Africa News, Truth or Trope?
I spend part of my workday perusing African news on the net. It gives me a chance to keep up with what’s going on after thirty years of active entrepreneurship and environmental activism. Concurrently, of course, the news itself is under increased scrutiny as to how effective the traditional model really is. If you can’t deliver the truth on local issues can you manage communities ten thousand miles away on another continent?
The answer is actually yes, perhaps a categorical yes. Much of the news is telling strong stories describing accurately how things actually are. But at the same time, there is a more general set of preconceptions that lurk in the background which makes it difficult, or maybe impossible, for the general reader to come to a fair judgment.
I read a couple of articles recently that may help me make my point.
For instance, this article in Nipashe discusses how Tanzania, and indirectly most other African countries, should expand their agricultural capability in such a way as to link with export and growth. Agriculture is most African countries’ strongest economic card so this would be a logical next step and China is the partner best placed to support such an effort.

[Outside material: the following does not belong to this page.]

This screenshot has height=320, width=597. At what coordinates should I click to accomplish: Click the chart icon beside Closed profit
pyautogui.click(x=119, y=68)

And in another part of Africa and from a completely different point of view the Air Force Times published, “Competing and winning in Africa, a vast theater of opportunity,” in which the U.S. Air force is directly supporting ideas for African development. The article points out Africa’s dramatic developmental potential and the fact that the United States’ global competitor, China, is trying to capitalize on this very evident opportunity.
So on the one hand China, the second most powerful country in the world, is portrayed as Africa’s savior as a result of their support of African agriculture despite the fact China’s agricultural support and market development is arguably counter to the interests of African small growers who control the vast majority of the land and who also form the greater part of the electorate. Small growers need systems that will allow them or encourage them to find ways to participate in more lucrative markets. Support of African agriculture and support of the integration of small growers into the economy are conveniently conflated.
On the other hand, the United States, the largest economy in the world, is apparently proposing that their military presence in various countries across Africa is an advantageous situation. The article uses the words “competing and winning” with China as the competitor. It would seem in this equation that the United States is saying that its ability to convince African counties of the need for American military support, and even on their ground presence, is not only a good thing but a “win” in a larger competition.
But let’s face it, neither of these situations are good things. Success in African agriculture is about incorporating small farmers, a billion of them, into the greater economy not about donor intervention. And similarly, African security is about stabilizing democracies and the particular, local, relationship between people and power, not about geopolitical hegemony.
So back to my original question. Truth or trope? It seems to me there is a lot of confusing stuff out there and stories and articles can be spun to drastically misrepresent reality as the two examples illustrate. They are a kind of naturally occurring propaganda. I believe it is getting harder but it’s still possible to discern the difference. The important thing is having some experience in the field upon which to base your view. Realizing how malleable our new situation is, makes it so much more important that those with the experience make sure they keep their voice.